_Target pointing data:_

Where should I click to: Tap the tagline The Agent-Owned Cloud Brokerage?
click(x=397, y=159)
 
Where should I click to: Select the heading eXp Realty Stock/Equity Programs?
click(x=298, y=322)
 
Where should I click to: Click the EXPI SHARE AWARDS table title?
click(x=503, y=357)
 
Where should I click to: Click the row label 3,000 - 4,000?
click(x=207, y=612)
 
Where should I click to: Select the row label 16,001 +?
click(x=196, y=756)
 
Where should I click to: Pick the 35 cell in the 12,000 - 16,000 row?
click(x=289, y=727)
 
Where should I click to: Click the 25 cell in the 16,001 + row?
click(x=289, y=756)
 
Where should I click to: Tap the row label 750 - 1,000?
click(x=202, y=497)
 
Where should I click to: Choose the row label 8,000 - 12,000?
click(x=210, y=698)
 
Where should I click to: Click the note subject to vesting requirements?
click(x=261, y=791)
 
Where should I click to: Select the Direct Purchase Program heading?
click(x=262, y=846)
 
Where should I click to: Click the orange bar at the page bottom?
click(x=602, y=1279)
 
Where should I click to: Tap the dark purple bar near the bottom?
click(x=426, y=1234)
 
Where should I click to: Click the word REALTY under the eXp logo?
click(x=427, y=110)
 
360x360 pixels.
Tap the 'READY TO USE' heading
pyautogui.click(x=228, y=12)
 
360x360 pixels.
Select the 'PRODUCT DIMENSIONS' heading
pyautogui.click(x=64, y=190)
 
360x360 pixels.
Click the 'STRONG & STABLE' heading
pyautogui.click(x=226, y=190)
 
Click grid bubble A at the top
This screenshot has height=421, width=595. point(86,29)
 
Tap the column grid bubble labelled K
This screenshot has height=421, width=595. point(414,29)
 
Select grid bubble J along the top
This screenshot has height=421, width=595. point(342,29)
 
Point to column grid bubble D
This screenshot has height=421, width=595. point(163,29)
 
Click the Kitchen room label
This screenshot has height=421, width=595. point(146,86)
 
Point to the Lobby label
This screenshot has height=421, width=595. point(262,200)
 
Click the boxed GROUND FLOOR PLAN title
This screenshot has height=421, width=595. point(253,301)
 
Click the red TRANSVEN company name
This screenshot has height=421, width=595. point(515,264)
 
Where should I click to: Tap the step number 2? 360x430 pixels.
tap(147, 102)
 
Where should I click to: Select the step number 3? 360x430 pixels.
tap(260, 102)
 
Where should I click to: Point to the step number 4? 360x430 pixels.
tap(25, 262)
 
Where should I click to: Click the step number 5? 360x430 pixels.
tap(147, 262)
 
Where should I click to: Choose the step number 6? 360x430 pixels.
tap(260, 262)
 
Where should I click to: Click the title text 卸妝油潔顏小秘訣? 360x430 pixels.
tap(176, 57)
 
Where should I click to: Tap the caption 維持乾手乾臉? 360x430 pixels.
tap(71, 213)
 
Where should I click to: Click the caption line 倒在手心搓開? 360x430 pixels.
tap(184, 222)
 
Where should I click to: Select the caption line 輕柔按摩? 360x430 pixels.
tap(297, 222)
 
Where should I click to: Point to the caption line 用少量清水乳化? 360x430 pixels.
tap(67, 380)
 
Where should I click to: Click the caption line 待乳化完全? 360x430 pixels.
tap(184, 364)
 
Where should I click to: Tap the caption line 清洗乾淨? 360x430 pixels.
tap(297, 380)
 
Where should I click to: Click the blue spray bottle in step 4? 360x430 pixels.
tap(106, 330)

_TASK STATEMENT:_
Can you copy, word for word, the part of the items that opens with the very first line and closes with the line containing "click(x=289, y=756)", including both of those lines?

_TASK OUTPUT:_
Where should I click to: Tap the tagline The Agent-Owned Cloud Brokerage?
click(x=397, y=159)
 
Where should I click to: Select the heading eXp Realty Stock/Equity Programs?
click(x=298, y=322)
 
Where should I click to: Click the EXPI SHARE AWARDS table title?
click(x=503, y=357)
 
Where should I click to: Click the row label 3,000 - 4,000?
click(x=207, y=612)
 
Where should I click to: Select the row label 16,001 +?
click(x=196, y=756)
 
Where should I click to: Pick the 35 cell in the 12,000 - 16,000 row?
click(x=289, y=727)
 
Where should I click to: Click the 25 cell in the 16,001 + row?
click(x=289, y=756)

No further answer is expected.